REQUIREMENT: Starting at the line that contains "You are a computer-use agent. Screen dimensions: 1356x896", repeat each line exactly through the last line of the listing, and repeat nothing else.

SUPPLIED RECORDS:
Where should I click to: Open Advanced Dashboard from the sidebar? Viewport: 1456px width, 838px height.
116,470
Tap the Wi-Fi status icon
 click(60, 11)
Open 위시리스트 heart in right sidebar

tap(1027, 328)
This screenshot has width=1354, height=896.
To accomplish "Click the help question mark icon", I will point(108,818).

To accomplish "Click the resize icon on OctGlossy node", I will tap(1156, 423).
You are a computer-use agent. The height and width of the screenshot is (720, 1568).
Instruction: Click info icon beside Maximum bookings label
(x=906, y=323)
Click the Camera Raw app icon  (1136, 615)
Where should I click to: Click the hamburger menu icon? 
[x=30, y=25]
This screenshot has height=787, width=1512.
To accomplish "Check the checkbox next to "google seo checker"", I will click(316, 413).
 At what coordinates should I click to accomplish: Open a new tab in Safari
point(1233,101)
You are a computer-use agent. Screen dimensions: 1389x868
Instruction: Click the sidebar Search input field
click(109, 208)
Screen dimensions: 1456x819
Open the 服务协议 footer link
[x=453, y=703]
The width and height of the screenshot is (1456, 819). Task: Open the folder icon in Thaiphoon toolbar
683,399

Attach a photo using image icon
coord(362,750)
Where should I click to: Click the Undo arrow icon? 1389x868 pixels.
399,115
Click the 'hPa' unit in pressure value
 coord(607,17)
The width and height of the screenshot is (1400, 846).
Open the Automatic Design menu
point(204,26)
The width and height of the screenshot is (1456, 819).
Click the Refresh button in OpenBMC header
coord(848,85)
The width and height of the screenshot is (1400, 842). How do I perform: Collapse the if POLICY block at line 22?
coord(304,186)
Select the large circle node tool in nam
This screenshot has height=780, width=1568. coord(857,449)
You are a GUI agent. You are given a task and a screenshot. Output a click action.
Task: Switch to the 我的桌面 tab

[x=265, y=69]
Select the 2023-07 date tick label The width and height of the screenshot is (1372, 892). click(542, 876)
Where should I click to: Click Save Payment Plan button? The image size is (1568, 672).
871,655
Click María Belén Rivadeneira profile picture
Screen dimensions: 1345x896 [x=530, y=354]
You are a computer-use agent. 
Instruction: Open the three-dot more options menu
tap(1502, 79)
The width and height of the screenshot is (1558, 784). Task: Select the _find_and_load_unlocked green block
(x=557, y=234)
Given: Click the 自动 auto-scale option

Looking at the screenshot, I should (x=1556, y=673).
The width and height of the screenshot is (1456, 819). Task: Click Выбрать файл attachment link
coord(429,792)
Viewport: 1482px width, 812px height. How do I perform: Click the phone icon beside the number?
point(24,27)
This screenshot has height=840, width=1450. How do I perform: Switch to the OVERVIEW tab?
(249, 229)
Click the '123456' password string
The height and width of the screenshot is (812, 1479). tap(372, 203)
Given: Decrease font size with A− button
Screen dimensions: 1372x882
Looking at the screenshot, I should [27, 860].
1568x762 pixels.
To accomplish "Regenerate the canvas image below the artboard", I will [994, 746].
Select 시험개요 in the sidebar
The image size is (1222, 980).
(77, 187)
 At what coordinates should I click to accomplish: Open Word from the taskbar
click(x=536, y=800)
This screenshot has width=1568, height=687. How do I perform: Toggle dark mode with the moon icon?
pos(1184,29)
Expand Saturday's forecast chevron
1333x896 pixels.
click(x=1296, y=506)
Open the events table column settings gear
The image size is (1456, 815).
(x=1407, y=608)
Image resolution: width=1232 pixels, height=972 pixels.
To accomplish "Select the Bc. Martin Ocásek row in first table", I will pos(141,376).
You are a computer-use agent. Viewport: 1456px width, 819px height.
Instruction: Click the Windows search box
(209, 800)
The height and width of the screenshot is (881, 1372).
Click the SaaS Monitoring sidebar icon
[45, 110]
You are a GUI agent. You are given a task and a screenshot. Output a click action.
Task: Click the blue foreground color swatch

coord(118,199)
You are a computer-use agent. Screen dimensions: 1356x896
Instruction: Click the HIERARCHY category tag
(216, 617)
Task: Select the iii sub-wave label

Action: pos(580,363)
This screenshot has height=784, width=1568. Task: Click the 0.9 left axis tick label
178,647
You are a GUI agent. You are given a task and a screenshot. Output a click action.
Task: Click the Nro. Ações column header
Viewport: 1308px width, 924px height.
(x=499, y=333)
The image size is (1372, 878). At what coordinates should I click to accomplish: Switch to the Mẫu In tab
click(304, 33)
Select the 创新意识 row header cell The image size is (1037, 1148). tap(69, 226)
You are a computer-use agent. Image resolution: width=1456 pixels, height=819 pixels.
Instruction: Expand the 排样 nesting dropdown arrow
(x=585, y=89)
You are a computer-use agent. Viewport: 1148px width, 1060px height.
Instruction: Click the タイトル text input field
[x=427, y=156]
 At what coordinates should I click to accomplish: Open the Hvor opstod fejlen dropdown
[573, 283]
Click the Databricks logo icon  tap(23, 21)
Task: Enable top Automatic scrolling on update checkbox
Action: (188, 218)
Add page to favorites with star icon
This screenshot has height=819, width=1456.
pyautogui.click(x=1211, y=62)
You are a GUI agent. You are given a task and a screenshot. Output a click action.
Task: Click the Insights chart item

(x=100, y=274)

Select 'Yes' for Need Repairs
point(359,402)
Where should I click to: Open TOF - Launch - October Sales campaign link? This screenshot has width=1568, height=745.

YOUR SOLUTION:
You are a computer-use agent. Screen dimensions: 1356x896
Instruction: Click the HIERARCHY category tag
(216, 617)
Task: Select the iii sub-wave label

Action: pos(580,363)
This screenshot has height=784, width=1568. Task: Click the 0.9 left axis tick label
178,647
You are a GUI agent. You are given a task and a screenshot. Output a click action.
Task: Click the Nro. Ações column header
Viewport: 1308px width, 924px height.
(x=499, y=333)
The image size is (1372, 878). At what coordinates should I click to accomplish: Switch to the Mẫu In tab
click(304, 33)
Select the 创新意识 row header cell The image size is (1037, 1148). tap(69, 226)
You are a computer-use agent. Image resolution: width=1456 pixels, height=819 pixels.
Instruction: Expand the 排样 nesting dropdown arrow
(x=585, y=89)
You are a computer-use agent. Viewport: 1148px width, 1060px height.
Instruction: Click the タイトル text input field
[x=427, y=156]
 At what coordinates should I click to accomplish: Open the Hvor opstod fejlen dropdown
[573, 283]
Click the Databricks logo icon  tap(23, 21)
Task: Enable top Automatic scrolling on update checkbox
Action: (188, 218)
Add page to favorites with star icon
This screenshot has height=819, width=1456.
pyautogui.click(x=1211, y=62)
You are a GUI agent. You are given a task and a screenshot. Output a click action.
Task: Click the Insights chart item

(x=100, y=274)

Select 'Yes' for Need Repairs
point(359,402)
Where should I click to: Open TOF - Launch - October Sales campaign link? This screenshot has width=1568, height=745.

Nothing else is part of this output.